Al llegar a nuestro pueblo, nos sorprendió la quietud y el silencio. Vivíamos a las afueras y no teníamos que pasar por dentro de este para llegar a casa, pero, aun así, siempre había algún vehículo o alguien que solía pasear tarde en la noche, en busca del frío. Solo veíamos las luces de Navidad parpadeando en los balcones y ventanas.

Nada más llegar a casa, descargamos los trineos, nos pusimos el pijama y nos acostamos. Esa noche Nora y Sofía vinieron a dormir a nuestra habitación. Tienen doce y diecisiete años, pero algunas noches en las que no pueden conciliar el sueño, siguen buscándome. Yo lo agradecí, pues seguía algo inquieta y con la incertidumbre de si al día siguiente nos íbamos a encontrar alguna noticia desagradable. En esos momentos, necesitas unir a la manada, las cachorras cerca, para poder mantener el control.

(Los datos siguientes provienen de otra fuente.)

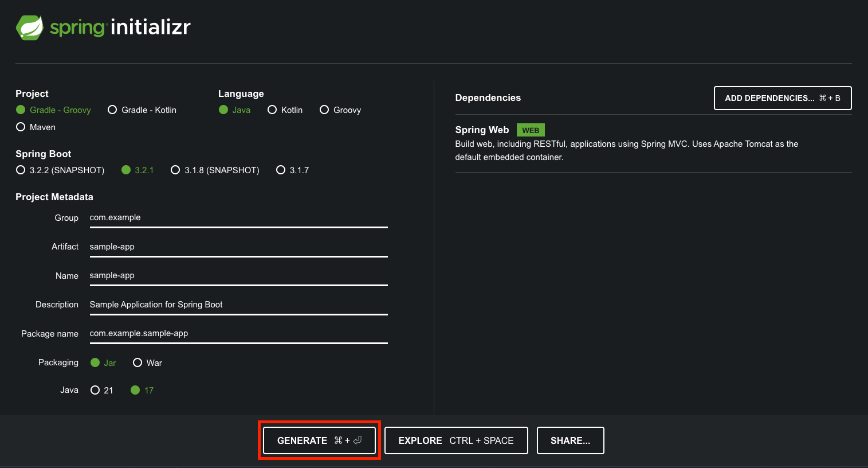Open the SHARE dialog
The image size is (868, 468).
click(570, 440)
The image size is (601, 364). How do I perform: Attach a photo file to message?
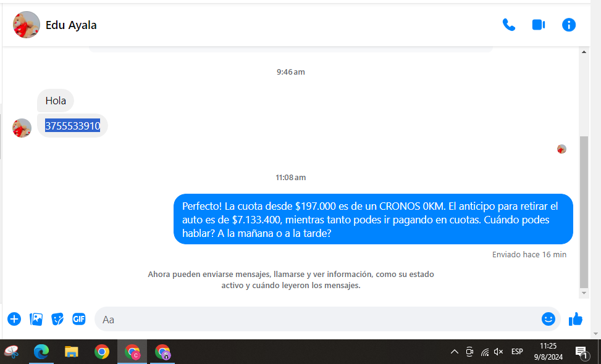tap(36, 319)
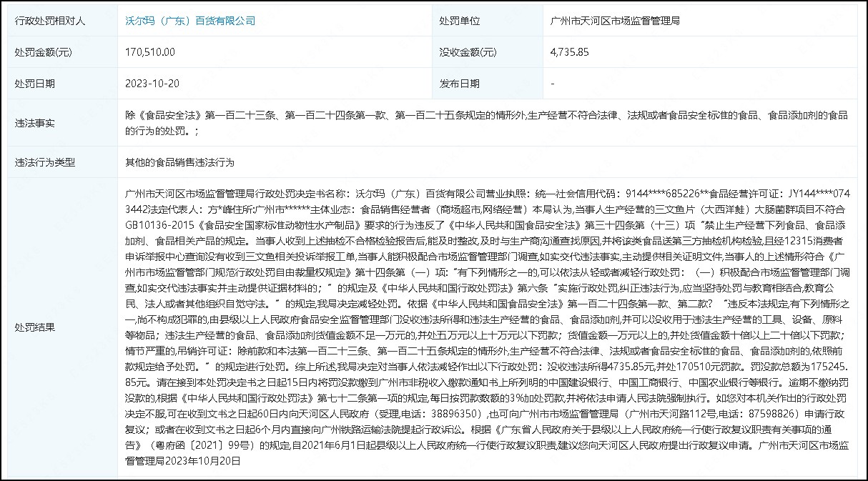Click the 发布日期 label cell

(x=459, y=83)
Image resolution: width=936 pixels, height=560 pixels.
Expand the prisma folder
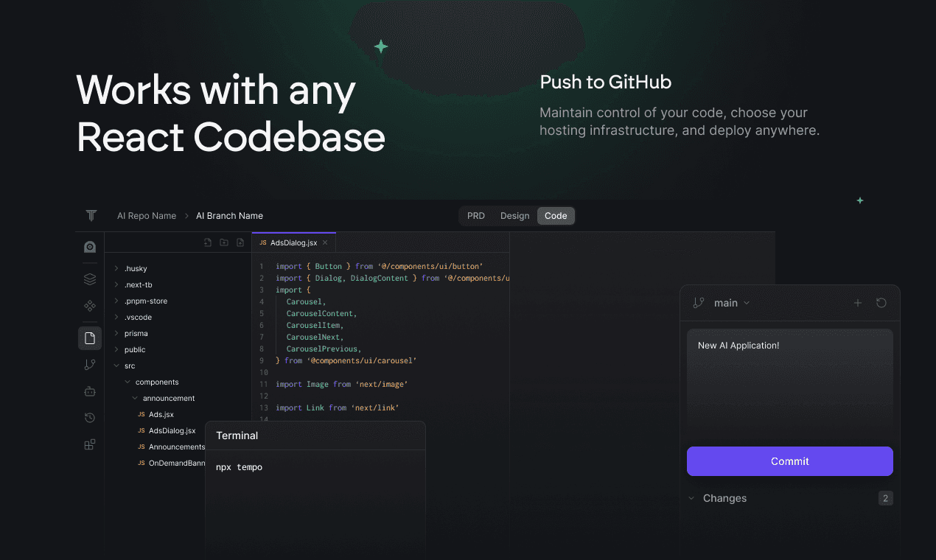135,334
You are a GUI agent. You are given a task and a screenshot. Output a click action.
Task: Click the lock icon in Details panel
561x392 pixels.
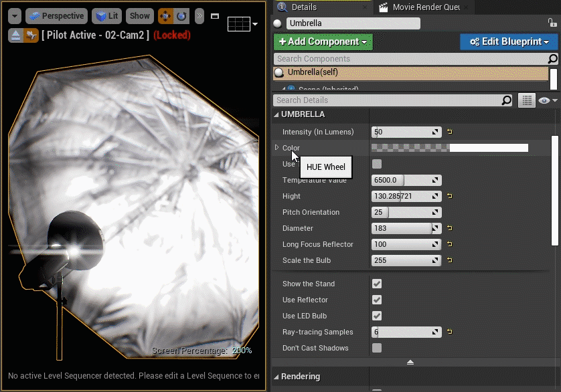(552, 23)
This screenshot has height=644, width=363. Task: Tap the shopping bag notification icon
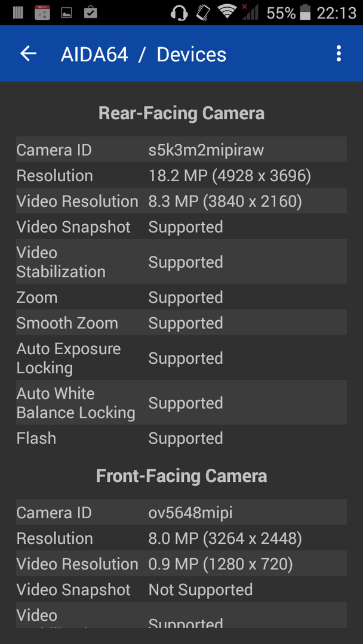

Al día siguiente, lo primero que hice fue mirar por la ventana de la cocina que daba a las huertas. El sol brillaba como siempre, los pájaros piaban y Rolo pedía salir. Mientras me preparaba el desayuno, Adrián apareció restregándose los ojos. Detrás de él, Sofía. Les pregunté si venían a sacar a Rolo, y unos minutos más tarde estábamos saliendo de casa.

Volvimos a encontrarnos con la calma absoluta. Había algo en el aire, un ambiente distinto, como si el mundo estuviera conteniendo la respiración. Parecía el de siempre, pero vacío. Ni un ruido humano, ni un alma. Solo el piar de las aves y el eco de nuestros pasos sobre el asfalto.

Era un lunes raro, previo a Navidad. Puede que mucha gente estuviera ya de vacaciones, pero otra tanta debería haber estado pasando por nuestra calle… Los albañiles de una casa cercana, cualquier repartidor… ¡Eran las 9 de la mañana! Pero no, no había ni un solo coche. Adrián y yo nos miramos y ralentizamos el paso, como con temor.

A unos veinte metros, en dirección al inicio del pueblo, vimos a Tomás, un vecino que se había hecho una casita con contenedores cerca de nosotros, también a las afueras. Venía corriendo y, conforme se acercaba, vimos que tenía la cara desencajada.

—¡Adrián, Diana! —estaba llorando.

Sofía se parapetó detrás de mí, asomando la cabeza.

—¡Tomás! ¿Qué pasa? —Adrián se acercó, interponiéndose entre él y nosotros. No sabíamos qué pretendía.

—¡El bar, en el bar! ¡He ido a hacerme un café! ¡En el bar! —parecía que no le salían las palabras.